## YOUR TASK
Return every line of the data below, exactly.

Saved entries
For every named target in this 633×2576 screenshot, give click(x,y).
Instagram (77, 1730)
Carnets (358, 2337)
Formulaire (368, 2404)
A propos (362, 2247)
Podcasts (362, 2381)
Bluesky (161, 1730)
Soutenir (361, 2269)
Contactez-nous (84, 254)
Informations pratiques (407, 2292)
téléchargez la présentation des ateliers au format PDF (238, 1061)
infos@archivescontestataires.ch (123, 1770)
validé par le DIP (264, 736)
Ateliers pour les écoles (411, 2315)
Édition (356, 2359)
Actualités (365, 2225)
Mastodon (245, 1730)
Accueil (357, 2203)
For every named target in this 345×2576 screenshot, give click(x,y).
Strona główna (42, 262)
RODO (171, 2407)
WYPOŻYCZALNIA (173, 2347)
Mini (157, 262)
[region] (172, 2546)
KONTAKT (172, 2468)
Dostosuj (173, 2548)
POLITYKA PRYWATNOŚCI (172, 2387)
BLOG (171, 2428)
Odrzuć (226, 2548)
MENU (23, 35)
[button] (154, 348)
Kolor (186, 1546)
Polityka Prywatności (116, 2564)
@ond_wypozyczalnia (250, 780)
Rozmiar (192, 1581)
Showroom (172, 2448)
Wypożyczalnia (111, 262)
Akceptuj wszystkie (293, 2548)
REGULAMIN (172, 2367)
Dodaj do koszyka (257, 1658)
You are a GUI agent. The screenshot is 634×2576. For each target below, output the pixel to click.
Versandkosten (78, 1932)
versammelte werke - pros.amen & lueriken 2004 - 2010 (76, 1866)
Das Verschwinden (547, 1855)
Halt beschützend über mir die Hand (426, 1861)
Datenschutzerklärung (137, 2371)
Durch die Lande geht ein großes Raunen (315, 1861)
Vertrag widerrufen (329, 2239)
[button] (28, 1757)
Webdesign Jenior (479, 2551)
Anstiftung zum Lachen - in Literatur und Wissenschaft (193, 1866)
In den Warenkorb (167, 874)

## RESULT
For every named target in this 633×2576 screenshot, give click(x,y).
Instagram (77, 1730)
Carnets (358, 2337)
Formulaire (368, 2404)
A propos (362, 2247)
Podcasts (362, 2381)
Bluesky (161, 1730)
Soutenir (361, 2269)
Contactez-nous (84, 254)
Informations pratiques (407, 2292)
téléchargez la présentation des ateliers au format PDF (238, 1061)
infos@archivescontestataires.ch (123, 1770)
validé par le DIP (264, 736)
Ateliers pour les écoles (411, 2315)
Édition (356, 2359)
Actualités (365, 2225)
Mastodon (245, 1730)
Accueil (357, 2203)
For every named target in this 345×2576 screenshot, give click(x,y).
Strona główna (42, 262)
RODO (171, 2407)
WYPOŻYCZALNIA (173, 2347)
Mini (157, 262)
[region] (172, 2546)
KONTAKT (172, 2468)
Dostosuj (173, 2548)
POLITYKA PRYWATNOŚCI (172, 2387)
BLOG (171, 2428)
Odrzuć (226, 2548)
MENU (23, 35)
[button] (154, 348)
Kolor (186, 1546)
Polityka Prywatności (116, 2564)
@ond_wypozyczalnia (250, 780)
Rozmiar (192, 1581)
Showroom (172, 2448)
Wypożyczalnia (111, 262)
Akceptuj wszystkie (293, 2548)
REGULAMIN (172, 2367)
Dodaj do koszyka (257, 1658)
You are a GUI agent. The screenshot is 634×2576. For each target below, output the pixel to click.
Versandkosten (78, 1932)
versammelte werke - pros.amen & lueriken 2004 - 2010 (76, 1866)
Das Verschwinden (547, 1855)
Halt beschützend über mir die Hand (426, 1861)
Datenschutzerklärung (137, 2371)
Durch die Lande geht ein großes Raunen (315, 1861)
Vertrag widerrufen (329, 2239)
[button] (28, 1757)
Webdesign Jenior (479, 2551)
Anstiftung zum Lachen - in Literatur und Wissenschaft (193, 1866)
In den Warenkorb (167, 874)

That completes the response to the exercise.